A Igreja portuguesa não tem dinheiro? Como é possível defender essa tese se a Igreja portuguesa é possuidora de uma riqueza incalculável, é proprietária de um vasto património de quintas e de imóveis. Tem em Fátima um recipiente na Capela das Aparições que enche diariamente de ouro e notas incontáveis. Fátima proporciona uma riqueza anual de milhares de milhões de euros à Igreja portuguesa. Sabemos de centenas de idosas e idosos que deixam em testemunho todo o seu riquíssimo espólio de propriedades e de dinheiro em contas bancárias à ordem da Igreja. Como é que se atrevem a afirmar que não têm dinheiro se, mesmo ao pé da rua onde resido existe uma vivenda enorme de luxo com um jardim de grande dimensão e onde as freiras que lá residem possuem automóvel topo de gama e ainda alugam quartos a estudantes? E este facto acontece por todo o país.

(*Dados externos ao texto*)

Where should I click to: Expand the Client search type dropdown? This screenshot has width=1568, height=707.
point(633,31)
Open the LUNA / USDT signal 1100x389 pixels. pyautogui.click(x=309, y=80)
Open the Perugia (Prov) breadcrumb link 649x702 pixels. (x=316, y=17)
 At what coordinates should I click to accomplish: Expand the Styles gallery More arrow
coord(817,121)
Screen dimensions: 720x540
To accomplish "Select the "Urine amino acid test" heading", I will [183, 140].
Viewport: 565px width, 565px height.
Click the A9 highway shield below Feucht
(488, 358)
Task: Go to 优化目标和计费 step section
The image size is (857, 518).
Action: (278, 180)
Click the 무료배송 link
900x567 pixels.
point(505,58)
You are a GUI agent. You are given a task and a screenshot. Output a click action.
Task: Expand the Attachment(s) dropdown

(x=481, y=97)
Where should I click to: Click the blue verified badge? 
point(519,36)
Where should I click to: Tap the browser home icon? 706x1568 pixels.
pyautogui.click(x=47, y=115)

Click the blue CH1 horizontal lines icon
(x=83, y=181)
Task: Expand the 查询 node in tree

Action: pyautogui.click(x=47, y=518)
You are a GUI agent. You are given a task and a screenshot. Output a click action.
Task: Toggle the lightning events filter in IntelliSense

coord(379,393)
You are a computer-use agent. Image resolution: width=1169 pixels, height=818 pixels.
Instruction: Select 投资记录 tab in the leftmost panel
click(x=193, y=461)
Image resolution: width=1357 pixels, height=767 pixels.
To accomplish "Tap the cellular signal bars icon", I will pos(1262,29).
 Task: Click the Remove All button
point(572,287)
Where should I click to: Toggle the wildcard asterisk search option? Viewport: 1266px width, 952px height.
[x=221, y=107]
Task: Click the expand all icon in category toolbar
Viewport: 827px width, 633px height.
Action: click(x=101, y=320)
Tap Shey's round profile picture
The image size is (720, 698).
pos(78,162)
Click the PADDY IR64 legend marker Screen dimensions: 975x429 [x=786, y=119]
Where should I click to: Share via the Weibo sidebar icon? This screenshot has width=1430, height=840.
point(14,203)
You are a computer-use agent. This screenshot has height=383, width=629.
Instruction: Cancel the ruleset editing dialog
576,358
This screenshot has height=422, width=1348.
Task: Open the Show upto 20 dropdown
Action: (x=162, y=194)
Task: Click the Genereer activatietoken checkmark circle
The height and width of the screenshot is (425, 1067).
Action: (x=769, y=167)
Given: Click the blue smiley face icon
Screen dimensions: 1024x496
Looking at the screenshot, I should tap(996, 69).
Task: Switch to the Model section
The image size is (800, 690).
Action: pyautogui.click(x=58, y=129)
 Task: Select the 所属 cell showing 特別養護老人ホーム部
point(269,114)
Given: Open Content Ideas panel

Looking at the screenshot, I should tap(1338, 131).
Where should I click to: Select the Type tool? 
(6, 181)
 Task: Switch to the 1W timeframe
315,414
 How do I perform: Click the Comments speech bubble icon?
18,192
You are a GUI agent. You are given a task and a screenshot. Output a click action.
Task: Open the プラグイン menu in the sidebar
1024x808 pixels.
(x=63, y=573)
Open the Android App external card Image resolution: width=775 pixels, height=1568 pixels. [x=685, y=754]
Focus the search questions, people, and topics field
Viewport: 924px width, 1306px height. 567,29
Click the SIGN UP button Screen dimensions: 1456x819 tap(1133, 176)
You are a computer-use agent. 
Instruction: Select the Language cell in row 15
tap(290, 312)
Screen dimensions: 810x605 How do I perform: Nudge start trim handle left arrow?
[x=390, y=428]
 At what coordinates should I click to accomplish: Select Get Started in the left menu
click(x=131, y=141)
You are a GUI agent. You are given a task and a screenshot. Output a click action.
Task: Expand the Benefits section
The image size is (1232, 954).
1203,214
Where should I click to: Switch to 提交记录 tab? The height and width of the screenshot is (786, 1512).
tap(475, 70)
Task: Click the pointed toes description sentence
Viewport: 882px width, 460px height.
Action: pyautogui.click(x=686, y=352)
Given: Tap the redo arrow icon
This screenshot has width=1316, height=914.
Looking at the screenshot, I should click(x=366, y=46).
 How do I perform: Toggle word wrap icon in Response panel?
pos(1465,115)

A Igreja portuguesa perde mensalmente fiéis, crentes que deixam de frequentar as igrejas desde que vieram a lume as notícias de factos concretos de abusos sexuais por parte de sacerdotes ou freiras. As vítimas são o cerne da questão. São hoje mulheres e homens cujo sono não existe no seu organismo. Choram sempre que recordam o que lhes foi feito e alguns vivem com as maiores dificuldades ou estão desempregados com reformas de miséria. E nesta situação a Igreja portuguesa ainda põe em causa se vai ou não contemplar as vítimas com as indemnizações que viessem a ser declaradas como justas?

Infelizmente, os abusos sexuais a crianças e jovens continuam no nosso país e recordemos que o caso Casa Pia foi de uma gravidade extrema, mas apenas dois ou três dos muitos meliantes foram justiçados. Casos como o da Casa Pia de Lisboa aconteceram por várias cidades, incluindo na Casa Pia de Évora e os dirigentes da Igreja continuam a tentar esconder o óbvio. Para vergonha máxima da Igreja foi criada recentemente uma comissão com elementos escolhidos pelos responsáveis da Igreja, cuja comissão teve o desplante de dizer que a mesma se destinava a apoiar as vítimas e os abusadores. Os abusadores? Total surrealismo e revolta absoluta de quem não pode ouvir tal desiderato vergonhoso.